As the SST and other programs illustrate, there is no fixed formula for transitioning a DARPA technology into the field. The mode of transition is often effectively discovered as program managers, DARPA transition professionals, liaisons, service branch officials, and the investigators whose work is solicited or supported by DARPA, collectively move a technology forward.
It’s easy to measure whether a DARPA transition can be called a success, said Murphy: “When the last DARPA dollar is spent and somebody else is investing significantly – in further research, utilization, buying down the technological risk, or making it more user-friendly – then we consider that a transition success.

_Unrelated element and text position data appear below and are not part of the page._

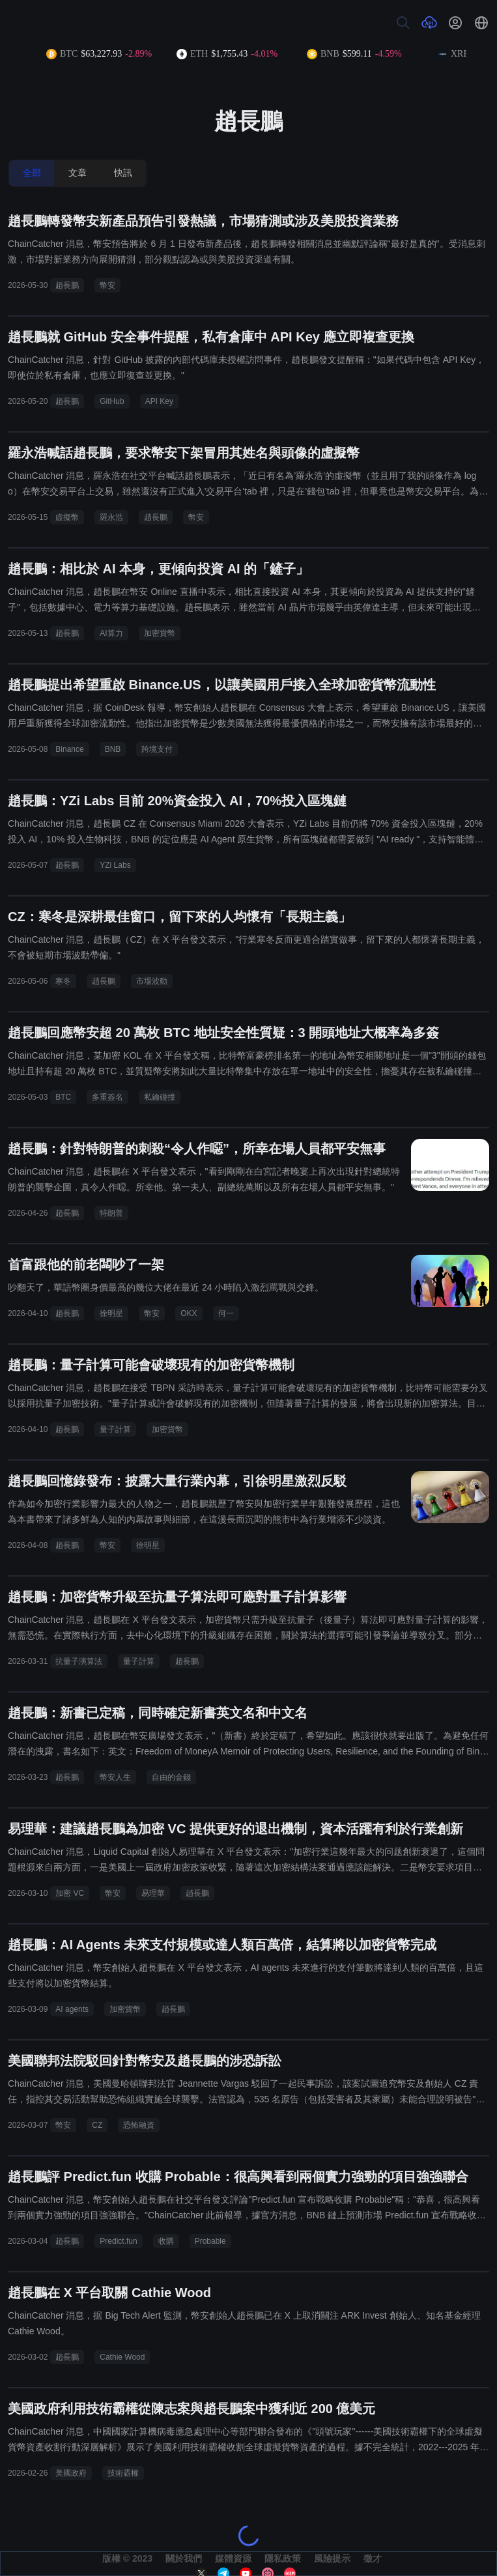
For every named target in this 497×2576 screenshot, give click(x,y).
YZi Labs (115, 865)
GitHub (112, 401)
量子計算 (115, 1429)
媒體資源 (233, 2558)
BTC (63, 1097)
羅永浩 (111, 517)
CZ (97, 2125)
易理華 (153, 1893)
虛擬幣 (67, 517)
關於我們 (183, 2558)
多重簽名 (107, 1097)
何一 (226, 1313)
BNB (113, 749)
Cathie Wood (122, 2357)
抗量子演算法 (78, 1661)
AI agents (72, 2009)
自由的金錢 (171, 1777)
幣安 (107, 285)
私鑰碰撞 (159, 1097)
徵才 (372, 2558)
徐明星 (111, 1313)
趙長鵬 (67, 285)
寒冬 (63, 981)
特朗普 (111, 1213)
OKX (188, 1313)
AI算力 (111, 633)
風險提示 (332, 2558)
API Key (159, 401)
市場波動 (151, 981)
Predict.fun (118, 2241)
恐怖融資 (138, 2125)
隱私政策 (282, 2558)
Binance (69, 749)
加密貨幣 (159, 633)
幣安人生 (115, 1777)
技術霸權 (123, 2473)
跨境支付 (157, 749)
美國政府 (71, 2473)
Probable (210, 2241)
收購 (166, 2241)
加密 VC (69, 1893)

Sometimes it ends with people sort of liking it and thinking it could be useful someday, or thinking we’re pushing the technology envelope too far.” Programs that end in this way, understandably, don’t make much noise, but they’re evidence that DARPA is staying true to its mission of pursuing the limits of what technology can do.
Whether they begin at the bottom or the top, and whether they transition or not, all DARPA programs have one thing in common: Even before they’re launched, their program managers develop strategies for transitioning anticipated results into the real world. From their first day on the job, DARPA program managers envision that the new extraordinary technology ideas they expect to make real ultimately will make a difference.